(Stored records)
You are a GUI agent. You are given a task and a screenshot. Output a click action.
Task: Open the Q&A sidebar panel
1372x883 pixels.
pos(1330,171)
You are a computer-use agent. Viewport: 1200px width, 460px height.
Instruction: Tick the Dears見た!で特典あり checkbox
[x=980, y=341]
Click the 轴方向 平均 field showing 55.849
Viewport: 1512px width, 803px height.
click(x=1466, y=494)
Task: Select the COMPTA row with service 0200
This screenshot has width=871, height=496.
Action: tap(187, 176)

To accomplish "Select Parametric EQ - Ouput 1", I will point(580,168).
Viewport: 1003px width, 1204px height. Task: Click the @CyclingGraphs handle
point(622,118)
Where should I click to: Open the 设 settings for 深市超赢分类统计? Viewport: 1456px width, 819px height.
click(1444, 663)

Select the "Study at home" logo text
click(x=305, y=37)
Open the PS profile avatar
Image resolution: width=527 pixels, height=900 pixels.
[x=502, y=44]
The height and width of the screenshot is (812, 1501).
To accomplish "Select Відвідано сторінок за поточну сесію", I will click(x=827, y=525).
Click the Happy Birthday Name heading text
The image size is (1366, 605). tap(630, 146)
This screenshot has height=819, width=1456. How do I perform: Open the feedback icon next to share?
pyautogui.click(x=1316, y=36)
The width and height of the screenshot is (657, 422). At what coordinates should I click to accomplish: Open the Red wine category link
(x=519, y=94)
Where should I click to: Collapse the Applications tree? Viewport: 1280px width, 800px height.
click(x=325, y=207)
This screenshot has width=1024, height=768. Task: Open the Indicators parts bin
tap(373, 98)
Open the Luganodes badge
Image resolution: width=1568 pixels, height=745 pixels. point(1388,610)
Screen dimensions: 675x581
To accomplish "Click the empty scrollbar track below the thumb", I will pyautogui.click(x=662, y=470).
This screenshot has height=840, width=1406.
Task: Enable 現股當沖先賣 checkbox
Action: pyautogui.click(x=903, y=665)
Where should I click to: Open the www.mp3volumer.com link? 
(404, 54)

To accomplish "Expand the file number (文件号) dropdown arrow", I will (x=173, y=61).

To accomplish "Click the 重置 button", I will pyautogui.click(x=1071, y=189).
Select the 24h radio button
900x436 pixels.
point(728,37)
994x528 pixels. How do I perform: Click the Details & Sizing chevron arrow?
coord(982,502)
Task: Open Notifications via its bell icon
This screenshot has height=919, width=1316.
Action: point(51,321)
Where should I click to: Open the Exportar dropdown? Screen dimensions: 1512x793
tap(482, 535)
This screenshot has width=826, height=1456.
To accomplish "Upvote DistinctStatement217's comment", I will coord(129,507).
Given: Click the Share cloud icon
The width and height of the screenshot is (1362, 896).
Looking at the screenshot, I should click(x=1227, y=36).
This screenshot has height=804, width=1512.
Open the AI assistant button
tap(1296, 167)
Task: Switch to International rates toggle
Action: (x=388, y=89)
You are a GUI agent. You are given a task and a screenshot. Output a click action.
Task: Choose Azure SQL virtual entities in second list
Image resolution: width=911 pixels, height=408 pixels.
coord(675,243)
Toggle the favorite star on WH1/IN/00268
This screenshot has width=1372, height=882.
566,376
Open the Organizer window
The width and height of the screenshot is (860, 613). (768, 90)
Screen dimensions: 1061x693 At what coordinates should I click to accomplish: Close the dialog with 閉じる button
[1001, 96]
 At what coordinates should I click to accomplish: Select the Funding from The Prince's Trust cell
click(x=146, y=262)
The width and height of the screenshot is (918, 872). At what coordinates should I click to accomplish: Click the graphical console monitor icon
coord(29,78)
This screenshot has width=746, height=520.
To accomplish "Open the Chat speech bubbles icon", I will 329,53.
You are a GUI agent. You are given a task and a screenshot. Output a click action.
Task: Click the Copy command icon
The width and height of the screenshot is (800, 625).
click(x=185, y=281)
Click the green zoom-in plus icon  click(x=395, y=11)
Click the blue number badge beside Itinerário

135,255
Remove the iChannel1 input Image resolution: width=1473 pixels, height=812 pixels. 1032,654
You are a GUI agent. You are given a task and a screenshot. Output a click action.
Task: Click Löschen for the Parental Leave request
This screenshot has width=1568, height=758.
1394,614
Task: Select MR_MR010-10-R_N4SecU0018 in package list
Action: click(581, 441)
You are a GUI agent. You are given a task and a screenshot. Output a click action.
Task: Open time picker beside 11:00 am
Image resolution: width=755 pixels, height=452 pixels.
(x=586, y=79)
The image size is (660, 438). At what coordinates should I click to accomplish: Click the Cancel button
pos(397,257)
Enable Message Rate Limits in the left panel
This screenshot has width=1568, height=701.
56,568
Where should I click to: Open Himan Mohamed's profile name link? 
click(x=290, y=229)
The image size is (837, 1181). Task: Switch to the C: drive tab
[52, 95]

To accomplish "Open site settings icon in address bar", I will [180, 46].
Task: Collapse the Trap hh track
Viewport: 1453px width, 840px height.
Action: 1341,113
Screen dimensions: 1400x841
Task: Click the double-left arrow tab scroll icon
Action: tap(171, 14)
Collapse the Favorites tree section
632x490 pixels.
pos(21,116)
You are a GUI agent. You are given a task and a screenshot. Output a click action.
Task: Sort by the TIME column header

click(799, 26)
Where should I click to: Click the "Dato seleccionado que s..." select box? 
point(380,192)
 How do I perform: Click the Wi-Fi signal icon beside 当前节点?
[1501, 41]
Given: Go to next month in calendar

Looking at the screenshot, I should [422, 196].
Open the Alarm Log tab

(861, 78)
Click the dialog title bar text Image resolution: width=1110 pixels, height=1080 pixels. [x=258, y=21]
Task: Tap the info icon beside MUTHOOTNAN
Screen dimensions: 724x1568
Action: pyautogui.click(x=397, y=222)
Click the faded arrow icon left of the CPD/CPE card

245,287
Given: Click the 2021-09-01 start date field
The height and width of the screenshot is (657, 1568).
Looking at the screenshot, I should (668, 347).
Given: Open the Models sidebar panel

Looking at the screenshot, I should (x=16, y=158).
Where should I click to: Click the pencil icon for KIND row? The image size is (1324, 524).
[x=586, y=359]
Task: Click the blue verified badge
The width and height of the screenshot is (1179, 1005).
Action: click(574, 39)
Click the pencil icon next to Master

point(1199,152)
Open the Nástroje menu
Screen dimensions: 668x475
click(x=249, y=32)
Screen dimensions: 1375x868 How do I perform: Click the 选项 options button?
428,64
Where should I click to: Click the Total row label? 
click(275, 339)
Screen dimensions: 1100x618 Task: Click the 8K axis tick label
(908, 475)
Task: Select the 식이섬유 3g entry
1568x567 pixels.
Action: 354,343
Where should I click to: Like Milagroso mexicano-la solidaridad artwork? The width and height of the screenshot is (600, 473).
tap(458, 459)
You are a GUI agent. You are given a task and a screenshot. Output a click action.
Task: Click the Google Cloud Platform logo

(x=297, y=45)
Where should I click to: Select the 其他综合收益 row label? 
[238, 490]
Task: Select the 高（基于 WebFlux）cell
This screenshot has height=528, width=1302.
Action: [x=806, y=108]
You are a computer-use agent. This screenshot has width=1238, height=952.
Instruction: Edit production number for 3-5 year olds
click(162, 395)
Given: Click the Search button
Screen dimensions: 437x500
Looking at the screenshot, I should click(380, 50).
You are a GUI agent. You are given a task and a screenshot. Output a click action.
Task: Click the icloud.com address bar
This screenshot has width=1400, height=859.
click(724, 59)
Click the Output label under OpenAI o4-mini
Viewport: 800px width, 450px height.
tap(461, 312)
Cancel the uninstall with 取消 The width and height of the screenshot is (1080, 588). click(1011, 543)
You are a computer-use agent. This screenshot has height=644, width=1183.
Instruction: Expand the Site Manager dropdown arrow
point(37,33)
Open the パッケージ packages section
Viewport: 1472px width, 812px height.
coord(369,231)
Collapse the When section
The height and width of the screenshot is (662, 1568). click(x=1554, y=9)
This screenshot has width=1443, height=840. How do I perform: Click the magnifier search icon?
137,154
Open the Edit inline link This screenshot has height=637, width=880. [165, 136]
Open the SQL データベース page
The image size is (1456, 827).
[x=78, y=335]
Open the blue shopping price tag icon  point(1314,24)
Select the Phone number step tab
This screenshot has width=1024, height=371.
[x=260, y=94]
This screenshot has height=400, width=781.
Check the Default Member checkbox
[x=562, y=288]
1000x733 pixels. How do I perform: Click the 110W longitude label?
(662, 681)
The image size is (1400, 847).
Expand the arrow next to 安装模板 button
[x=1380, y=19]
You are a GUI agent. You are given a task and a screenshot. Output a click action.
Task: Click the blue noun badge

* TASK STATEMENT *
Report how many lines of the material above contain the string "Instruction". Give only the number.

* SOLUTION FOR THIS EXERCISE *
3